[Exercise]: Update the rows from the start of the rows through the line containing "Looking at the screenshot, I should (780, 41)." by replacing "timeframe label" with "timeframe button". Leave everything else in those lines unchanged.

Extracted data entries
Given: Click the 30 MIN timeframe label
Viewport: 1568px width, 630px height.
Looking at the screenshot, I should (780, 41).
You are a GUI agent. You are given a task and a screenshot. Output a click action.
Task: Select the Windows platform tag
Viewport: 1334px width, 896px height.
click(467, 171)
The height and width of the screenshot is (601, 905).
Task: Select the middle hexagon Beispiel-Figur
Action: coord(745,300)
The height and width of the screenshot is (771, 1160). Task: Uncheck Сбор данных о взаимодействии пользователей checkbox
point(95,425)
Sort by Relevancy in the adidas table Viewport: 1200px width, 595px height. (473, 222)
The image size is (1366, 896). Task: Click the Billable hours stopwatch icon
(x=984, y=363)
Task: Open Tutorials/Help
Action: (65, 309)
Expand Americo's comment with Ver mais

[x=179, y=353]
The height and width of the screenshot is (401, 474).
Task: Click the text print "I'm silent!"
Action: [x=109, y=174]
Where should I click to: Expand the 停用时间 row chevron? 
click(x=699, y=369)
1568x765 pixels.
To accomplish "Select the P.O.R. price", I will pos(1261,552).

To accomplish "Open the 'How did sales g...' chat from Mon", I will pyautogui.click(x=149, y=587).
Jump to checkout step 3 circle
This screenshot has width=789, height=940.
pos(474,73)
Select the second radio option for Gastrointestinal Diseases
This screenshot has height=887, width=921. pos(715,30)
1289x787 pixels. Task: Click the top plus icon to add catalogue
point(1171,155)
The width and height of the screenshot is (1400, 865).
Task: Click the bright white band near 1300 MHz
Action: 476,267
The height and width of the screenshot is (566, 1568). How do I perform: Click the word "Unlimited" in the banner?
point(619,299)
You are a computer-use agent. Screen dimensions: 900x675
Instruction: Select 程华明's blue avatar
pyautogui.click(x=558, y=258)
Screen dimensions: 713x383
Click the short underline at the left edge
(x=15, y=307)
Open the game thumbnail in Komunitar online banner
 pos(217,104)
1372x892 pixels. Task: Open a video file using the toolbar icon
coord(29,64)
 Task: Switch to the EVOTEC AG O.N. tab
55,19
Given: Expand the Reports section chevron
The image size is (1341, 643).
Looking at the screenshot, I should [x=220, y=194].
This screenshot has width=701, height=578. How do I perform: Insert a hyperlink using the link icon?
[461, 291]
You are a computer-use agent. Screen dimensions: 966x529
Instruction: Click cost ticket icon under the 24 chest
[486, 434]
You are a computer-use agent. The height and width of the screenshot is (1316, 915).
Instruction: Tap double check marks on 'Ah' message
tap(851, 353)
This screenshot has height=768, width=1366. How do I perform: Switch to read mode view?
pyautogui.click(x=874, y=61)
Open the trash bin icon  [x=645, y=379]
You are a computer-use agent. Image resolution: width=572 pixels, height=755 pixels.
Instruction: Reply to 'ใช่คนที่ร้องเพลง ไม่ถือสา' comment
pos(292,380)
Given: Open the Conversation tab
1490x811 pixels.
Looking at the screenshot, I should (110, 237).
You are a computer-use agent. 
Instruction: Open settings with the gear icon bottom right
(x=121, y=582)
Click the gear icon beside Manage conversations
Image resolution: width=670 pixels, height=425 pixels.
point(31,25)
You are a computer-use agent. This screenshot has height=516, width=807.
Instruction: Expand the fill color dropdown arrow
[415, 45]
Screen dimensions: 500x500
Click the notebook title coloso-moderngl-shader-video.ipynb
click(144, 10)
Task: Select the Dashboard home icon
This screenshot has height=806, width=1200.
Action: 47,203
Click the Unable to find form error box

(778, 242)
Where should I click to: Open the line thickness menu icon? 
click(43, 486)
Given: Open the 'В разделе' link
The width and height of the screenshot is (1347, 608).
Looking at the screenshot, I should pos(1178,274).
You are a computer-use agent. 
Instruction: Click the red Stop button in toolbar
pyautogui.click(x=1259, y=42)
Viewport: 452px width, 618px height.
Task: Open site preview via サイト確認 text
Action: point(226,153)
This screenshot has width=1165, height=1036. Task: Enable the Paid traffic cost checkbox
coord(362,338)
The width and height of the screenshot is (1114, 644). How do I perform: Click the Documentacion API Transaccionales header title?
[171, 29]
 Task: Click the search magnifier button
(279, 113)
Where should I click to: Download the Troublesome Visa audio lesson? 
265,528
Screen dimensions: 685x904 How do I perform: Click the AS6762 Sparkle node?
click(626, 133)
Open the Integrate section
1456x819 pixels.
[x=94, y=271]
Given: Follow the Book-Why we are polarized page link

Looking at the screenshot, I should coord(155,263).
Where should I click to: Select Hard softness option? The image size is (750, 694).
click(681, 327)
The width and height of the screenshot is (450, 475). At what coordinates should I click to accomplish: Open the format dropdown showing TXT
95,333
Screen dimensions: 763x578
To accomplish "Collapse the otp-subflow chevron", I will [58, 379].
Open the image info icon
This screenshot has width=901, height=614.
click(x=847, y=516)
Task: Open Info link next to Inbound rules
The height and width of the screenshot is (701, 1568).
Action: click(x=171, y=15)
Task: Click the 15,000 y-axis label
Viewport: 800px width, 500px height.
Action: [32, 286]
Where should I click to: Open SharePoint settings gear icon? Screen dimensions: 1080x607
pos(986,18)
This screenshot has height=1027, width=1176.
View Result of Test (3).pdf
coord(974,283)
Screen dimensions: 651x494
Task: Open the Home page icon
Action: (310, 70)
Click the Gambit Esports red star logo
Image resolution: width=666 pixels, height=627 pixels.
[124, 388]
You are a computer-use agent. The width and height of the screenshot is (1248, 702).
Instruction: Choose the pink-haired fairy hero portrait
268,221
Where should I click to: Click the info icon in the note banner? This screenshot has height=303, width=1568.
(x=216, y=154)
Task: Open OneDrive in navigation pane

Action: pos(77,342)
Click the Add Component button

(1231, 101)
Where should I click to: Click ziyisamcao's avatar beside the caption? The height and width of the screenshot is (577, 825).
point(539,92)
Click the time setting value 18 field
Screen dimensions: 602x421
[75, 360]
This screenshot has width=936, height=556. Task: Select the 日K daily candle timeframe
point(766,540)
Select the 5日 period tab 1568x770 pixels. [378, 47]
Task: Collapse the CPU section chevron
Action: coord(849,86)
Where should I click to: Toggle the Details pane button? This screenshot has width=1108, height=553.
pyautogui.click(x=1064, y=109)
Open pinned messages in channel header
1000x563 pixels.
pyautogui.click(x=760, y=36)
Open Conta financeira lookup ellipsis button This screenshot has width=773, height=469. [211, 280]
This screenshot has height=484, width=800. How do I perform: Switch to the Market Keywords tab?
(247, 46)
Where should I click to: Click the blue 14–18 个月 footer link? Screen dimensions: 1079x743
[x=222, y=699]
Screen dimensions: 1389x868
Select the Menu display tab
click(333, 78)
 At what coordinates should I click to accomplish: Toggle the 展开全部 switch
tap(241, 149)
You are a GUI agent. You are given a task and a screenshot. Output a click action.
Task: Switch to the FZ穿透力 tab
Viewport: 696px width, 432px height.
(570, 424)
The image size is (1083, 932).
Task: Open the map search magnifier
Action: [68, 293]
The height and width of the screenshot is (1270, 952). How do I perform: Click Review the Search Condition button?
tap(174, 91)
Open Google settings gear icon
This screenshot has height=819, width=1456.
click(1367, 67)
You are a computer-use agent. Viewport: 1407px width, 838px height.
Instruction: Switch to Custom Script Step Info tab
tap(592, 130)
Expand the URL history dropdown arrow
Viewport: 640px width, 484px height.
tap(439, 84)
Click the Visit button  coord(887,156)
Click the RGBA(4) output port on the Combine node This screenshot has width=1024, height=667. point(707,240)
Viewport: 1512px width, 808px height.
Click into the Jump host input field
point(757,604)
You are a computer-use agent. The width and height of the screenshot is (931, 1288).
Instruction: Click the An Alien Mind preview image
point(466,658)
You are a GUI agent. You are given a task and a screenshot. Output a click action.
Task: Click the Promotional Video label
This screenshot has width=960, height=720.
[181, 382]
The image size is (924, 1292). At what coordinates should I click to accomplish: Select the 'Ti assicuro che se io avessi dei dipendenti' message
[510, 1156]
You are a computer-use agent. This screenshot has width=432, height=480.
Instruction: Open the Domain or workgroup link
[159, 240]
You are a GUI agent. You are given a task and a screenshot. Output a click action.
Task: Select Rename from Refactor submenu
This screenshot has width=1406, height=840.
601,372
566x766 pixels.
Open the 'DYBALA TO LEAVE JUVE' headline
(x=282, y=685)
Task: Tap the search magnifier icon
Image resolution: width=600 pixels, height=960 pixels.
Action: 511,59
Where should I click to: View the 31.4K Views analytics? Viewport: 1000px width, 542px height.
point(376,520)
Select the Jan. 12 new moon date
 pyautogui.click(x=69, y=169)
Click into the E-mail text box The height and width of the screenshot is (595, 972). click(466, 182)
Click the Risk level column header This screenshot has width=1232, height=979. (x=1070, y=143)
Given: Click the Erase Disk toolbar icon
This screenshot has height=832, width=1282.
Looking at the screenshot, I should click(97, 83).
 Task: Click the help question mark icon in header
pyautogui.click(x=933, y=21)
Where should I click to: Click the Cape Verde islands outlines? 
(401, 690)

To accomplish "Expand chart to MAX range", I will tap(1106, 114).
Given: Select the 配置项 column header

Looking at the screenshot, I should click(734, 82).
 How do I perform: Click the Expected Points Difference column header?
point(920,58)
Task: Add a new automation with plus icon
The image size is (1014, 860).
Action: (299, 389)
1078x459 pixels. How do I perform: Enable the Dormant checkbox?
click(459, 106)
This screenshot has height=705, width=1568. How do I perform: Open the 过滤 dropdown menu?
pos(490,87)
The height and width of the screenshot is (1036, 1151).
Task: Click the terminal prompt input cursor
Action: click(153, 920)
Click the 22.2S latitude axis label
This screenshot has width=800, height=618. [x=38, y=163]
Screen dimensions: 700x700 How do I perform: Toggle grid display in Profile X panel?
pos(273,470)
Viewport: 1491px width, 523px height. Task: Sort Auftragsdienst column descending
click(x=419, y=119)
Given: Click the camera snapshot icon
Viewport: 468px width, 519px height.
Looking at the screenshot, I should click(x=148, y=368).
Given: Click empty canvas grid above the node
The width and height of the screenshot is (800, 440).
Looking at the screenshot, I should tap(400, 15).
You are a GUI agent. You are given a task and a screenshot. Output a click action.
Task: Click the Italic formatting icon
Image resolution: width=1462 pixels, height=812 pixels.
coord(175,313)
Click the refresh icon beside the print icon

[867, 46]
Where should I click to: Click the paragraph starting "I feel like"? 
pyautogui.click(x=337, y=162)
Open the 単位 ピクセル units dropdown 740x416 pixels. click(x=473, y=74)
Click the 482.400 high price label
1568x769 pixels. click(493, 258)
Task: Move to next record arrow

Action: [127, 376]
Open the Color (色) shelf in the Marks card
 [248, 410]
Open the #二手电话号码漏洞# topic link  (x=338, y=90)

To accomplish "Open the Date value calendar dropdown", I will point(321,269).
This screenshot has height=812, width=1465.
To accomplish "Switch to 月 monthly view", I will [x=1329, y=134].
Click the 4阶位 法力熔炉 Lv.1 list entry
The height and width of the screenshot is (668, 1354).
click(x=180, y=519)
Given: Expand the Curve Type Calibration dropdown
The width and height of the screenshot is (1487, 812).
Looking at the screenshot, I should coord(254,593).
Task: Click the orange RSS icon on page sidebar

[The completed task]:
Given: Click the 30 MIN timeframe button
Viewport: 1568px width, 630px height.
Looking at the screenshot, I should (780, 41).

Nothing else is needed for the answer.